§ **TASK PROMPT**: Rewrite all of the records below, switching "Calendar Policy" to "Calendar Rules" and leaving everything else unchanged.
===============
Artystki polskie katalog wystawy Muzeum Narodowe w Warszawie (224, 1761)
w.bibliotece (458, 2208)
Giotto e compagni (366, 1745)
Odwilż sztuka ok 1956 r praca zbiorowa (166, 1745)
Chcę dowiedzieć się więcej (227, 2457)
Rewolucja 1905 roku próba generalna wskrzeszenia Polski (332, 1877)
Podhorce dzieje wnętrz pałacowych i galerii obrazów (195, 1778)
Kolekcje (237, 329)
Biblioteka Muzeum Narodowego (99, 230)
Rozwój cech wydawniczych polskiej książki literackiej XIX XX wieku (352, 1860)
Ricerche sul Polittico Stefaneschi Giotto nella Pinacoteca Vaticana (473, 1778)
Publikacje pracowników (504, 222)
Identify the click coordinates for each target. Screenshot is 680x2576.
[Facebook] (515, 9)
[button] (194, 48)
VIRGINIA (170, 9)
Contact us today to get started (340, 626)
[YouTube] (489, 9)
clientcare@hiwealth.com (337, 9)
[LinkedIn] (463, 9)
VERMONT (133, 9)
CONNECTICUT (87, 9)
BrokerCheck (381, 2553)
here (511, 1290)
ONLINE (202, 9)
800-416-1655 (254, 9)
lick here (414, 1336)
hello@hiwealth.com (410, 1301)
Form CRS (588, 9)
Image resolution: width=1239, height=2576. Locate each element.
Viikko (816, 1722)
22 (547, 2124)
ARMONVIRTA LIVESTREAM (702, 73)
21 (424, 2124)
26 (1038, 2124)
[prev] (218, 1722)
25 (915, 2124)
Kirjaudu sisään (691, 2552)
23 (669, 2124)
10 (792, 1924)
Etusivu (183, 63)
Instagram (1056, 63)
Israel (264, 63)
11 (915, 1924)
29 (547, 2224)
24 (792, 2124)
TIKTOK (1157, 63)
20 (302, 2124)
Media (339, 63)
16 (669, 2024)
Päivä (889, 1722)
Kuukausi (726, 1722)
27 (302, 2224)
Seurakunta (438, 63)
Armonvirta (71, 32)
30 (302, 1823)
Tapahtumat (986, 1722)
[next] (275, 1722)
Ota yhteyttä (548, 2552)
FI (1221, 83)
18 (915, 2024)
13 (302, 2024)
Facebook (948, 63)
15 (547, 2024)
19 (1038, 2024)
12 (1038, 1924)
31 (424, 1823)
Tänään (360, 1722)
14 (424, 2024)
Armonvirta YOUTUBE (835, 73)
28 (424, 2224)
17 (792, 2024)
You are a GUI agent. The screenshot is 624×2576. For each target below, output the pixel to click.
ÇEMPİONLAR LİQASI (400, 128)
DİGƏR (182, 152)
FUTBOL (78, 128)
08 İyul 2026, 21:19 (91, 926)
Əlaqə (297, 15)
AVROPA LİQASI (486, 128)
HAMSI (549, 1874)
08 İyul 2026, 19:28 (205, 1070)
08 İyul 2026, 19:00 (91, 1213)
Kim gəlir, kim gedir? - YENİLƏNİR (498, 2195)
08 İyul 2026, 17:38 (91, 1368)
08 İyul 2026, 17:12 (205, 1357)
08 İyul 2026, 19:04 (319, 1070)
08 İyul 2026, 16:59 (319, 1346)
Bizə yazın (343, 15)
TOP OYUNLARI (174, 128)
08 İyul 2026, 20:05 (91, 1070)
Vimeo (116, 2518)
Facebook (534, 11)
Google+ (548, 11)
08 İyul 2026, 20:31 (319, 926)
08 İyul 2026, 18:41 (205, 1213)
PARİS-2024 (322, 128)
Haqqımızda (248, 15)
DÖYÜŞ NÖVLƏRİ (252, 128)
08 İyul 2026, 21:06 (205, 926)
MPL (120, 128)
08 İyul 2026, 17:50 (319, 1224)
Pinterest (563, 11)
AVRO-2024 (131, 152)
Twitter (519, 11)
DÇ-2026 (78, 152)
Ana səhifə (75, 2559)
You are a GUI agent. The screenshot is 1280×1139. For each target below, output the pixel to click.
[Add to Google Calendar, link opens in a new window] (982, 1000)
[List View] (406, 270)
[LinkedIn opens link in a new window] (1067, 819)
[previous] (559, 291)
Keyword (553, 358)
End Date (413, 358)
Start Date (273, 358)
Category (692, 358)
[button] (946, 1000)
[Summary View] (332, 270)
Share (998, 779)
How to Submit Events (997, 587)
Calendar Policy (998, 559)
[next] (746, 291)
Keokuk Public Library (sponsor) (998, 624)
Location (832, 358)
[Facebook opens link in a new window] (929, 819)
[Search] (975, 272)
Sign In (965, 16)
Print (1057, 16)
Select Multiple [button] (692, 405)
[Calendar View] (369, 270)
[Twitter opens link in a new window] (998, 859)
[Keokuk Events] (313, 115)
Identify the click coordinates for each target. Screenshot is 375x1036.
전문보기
===============
§ **FINAL ANSWER**:
Artystki polskie katalog wystawy Muzeum Narodowe w Warszawie (224, 1761)
w.bibliotece (458, 2208)
Giotto e compagni (366, 1745)
Odwilż sztuka ok 1956 r praca zbiorowa (166, 1745)
Chcę dowiedzieć się więcej (227, 2457)
Rewolucja 1905 roku próba generalna wskrzeszenia Polski (332, 1877)
Podhorce dzieje wnętrz pałacowych i galerii obrazów (195, 1778)
Kolekcje (237, 329)
Biblioteka Muzeum Narodowego (99, 230)
Rozwój cech wydawniczych polskiej książki literackiej XIX XX wieku (352, 1860)
Ricerche sul Polittico Stefaneschi Giotto nella Pinacoteca Vaticana (473, 1778)
Publikacje pracowników (504, 222)
Identify the click coordinates for each target. Screenshot is 680x2576.
[Facebook] (515, 9)
[button] (194, 48)
VIRGINIA (170, 9)
Contact us today to get started (340, 626)
[YouTube] (489, 9)
clientcare@hiwealth.com (337, 9)
[LinkedIn] (463, 9)
VERMONT (133, 9)
CONNECTICUT (87, 9)
BrokerCheck (381, 2553)
here (511, 1290)
ONLINE (202, 9)
800-416-1655 (254, 9)
lick here (414, 1336)
hello@hiwealth.com (410, 1301)
Form CRS (588, 9)
Image resolution: width=1239, height=2576. Locate each element.
Viikko (816, 1722)
22 (547, 2124)
ARMONVIRTA LIVESTREAM (702, 73)
21 (424, 2124)
26 (1038, 2124)
[prev] (218, 1722)
25 (915, 2124)
Kirjaudu sisään (691, 2552)
23 (669, 2124)
10 (792, 1924)
Etusivu (183, 63)
Instagram (1056, 63)
Israel (264, 63)
11 (915, 1924)
29 (547, 2224)
24 (792, 2124)
TIKTOK (1157, 63)
20 (302, 2124)
Media (339, 63)
16 (669, 2024)
Päivä (889, 1722)
Kuukausi (726, 1722)
27 (302, 2224)
Seurakunta (438, 63)
Armonvirta (71, 32)
30 (302, 1823)
Tapahtumat (986, 1722)
[next] (275, 1722)
Ota yhteyttä (548, 2552)
FI (1221, 83)
18 (915, 2024)
13 (302, 2024)
Facebook (948, 63)
15 (547, 2024)
19 (1038, 2024)
12 (1038, 1924)
31 (424, 1823)
Tänään (360, 1722)
14 (424, 2024)
Armonvirta YOUTUBE (835, 73)
28 (424, 2224)
17 (792, 2024)
You are a GUI agent. The screenshot is 624×2576. For each target below, output the pixel to click.
ÇEMPİONLAR LİQASI (400, 128)
DİGƏR (182, 152)
FUTBOL (78, 128)
08 İyul 2026, 21:19 (91, 926)
Əlaqə (297, 15)
AVROPA LİQASI (486, 128)
HAMSI (549, 1874)
08 İyul 2026, 19:28 (205, 1070)
08 İyul 2026, 19:00 (91, 1213)
Kim gəlir, kim gedir? - YENİLƏNİR (498, 2195)
08 İyul 2026, 17:38 (91, 1368)
08 İyul 2026, 17:12 (205, 1357)
08 İyul 2026, 19:04 (319, 1070)
08 İyul 2026, 16:59 (319, 1346)
Bizə yazın (343, 15)
TOP OYUNLARI (174, 128)
08 İyul 2026, 20:05 (91, 1070)
Vimeo (116, 2518)
Facebook (534, 11)
Google+ (548, 11)
08 İyul 2026, 20:31 (319, 926)
08 İyul 2026, 18:41 (205, 1213)
PARİS-2024 (322, 128)
Haqqımızda (248, 15)
DÖYÜŞ NÖVLƏRİ (252, 128)
08 İyul 2026, 21:06 (205, 926)
MPL (120, 128)
08 İyul 2026, 17:50 (319, 1224)
Pinterest (563, 11)
AVRO-2024 (131, 152)
Twitter (519, 11)
DÇ-2026 (78, 152)
Ana səhifə (75, 2559)
You are a GUI agent. The screenshot is 1280×1139. For each target below, output the pixel to click.
[Add to Google Calendar, link opens in a new window] (982, 1000)
[List View] (406, 270)
[LinkedIn opens link in a new window] (1067, 819)
[previous] (559, 291)
Keyword (553, 358)
End Date (413, 358)
Start Date (273, 358)
Category (692, 358)
[button] (946, 1000)
[Summary View] (332, 270)
Share (998, 779)
How to Submit Events (997, 587)
Calendar Rules (998, 559)
[next] (746, 291)
Keokuk Public Library (sponsor) (998, 624)
Location (832, 358)
[Facebook opens link in a new window] (929, 819)
[Search] (975, 272)
Sign In (965, 16)
Print (1057, 16)
Select Multiple [button] (692, 405)
[Calendar View] (369, 270)
[Twitter opens link in a new window] (998, 859)
[Keokuk Events] (313, 115)
Identify the click coordinates for each target. Screenshot is 375x1036.
전문보기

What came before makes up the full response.